Having thus described our invention and the manner an process of making and using it in such full, clear, concise, and exact terms so as to enable any person skilled in the art to which it pertains, or to with which it is most nearly connected, to make and use the same,

Claims

WE CLAIM:

1. A method for the in vitro growth of mucosal epithelial cells which comprises: a. providing a membranous support film upon which to grow mucosal epithelial cells; b. seeding one side of said film with a cell suspension of fibroblast cells; c. allowing said suspension to grow within a nutrient medium to confluence across the face of said film; d. seeding an opposite side of said film with a cell suspension of mucosal epithelial cells; and e. allowing said epithelial cell suspension to grow and layer upon said film.

2. A method according to Claim 1 which further comprises providing the epithelial cells in the suspension with a cell-film interface and a cell-air interface.

3. A method according to Claim 2 which further comprises allowing the epithelial cells in suspension to grow to confluence and to form multiple layers over a period of time.

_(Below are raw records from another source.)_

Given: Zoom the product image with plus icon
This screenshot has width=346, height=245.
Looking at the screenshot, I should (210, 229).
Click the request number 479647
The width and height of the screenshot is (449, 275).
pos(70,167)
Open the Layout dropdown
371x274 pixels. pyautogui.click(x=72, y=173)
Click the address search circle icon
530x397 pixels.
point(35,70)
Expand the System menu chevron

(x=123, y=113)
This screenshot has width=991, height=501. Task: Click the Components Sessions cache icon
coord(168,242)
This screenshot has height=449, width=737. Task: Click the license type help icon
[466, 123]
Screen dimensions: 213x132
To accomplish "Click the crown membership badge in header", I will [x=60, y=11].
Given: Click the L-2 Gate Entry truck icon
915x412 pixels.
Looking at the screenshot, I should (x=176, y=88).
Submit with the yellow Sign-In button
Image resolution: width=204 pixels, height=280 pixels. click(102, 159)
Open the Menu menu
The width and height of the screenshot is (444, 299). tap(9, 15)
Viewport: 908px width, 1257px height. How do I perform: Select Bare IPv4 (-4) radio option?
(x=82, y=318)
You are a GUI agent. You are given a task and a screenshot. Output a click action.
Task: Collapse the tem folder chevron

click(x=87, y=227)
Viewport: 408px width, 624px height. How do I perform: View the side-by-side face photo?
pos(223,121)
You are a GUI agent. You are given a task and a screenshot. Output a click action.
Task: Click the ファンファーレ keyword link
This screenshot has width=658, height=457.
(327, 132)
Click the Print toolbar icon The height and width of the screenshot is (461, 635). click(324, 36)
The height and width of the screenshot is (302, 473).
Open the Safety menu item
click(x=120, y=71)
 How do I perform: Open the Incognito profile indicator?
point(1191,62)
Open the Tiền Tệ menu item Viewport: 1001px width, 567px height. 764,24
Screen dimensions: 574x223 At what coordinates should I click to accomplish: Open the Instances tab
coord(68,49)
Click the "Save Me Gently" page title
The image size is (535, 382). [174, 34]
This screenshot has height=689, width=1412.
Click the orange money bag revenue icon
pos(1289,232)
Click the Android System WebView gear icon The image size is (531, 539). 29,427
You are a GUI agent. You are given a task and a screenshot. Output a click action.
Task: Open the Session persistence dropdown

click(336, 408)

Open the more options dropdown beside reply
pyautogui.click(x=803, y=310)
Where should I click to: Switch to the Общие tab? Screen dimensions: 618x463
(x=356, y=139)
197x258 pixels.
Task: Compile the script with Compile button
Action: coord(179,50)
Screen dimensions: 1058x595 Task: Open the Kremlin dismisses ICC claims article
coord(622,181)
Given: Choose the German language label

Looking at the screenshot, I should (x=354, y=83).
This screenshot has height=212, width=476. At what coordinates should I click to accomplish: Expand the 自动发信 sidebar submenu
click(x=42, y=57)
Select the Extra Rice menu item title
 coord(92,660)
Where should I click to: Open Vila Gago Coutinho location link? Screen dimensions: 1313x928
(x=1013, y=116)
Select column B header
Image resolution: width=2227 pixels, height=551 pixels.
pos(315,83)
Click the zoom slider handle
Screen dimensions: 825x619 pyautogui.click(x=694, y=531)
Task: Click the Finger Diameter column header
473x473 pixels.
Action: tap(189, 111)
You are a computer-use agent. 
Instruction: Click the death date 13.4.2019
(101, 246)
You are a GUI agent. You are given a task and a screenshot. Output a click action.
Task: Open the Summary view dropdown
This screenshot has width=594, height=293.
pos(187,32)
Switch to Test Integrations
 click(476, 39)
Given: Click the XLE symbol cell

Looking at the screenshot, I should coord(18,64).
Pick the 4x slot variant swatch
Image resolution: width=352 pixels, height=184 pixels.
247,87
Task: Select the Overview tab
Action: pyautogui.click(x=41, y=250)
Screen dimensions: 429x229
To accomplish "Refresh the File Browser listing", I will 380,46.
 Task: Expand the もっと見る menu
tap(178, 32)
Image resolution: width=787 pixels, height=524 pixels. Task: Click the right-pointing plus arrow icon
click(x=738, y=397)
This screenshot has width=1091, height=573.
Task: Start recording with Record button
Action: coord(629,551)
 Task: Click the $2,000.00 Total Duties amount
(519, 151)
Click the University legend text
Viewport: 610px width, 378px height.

4. A method according to Claim 1 wherein the epithelial cells are selected from the group consisting of vaginal, buccal, mammary canal, nasal and conjunctival epithelial cells

5. A tissue culture system comprising: a. a dish for holding a nutrient tissue growth medium; b. a removable cover for said dish; c. means within said dish for providing a permeable membranous film wherein said means has an upper surface facing said cover and a lower surface facing said dish; d. fibroblast cells adhered to the lower surface of said means, and mucosal epithelial cells adhered to the upper surface of said means.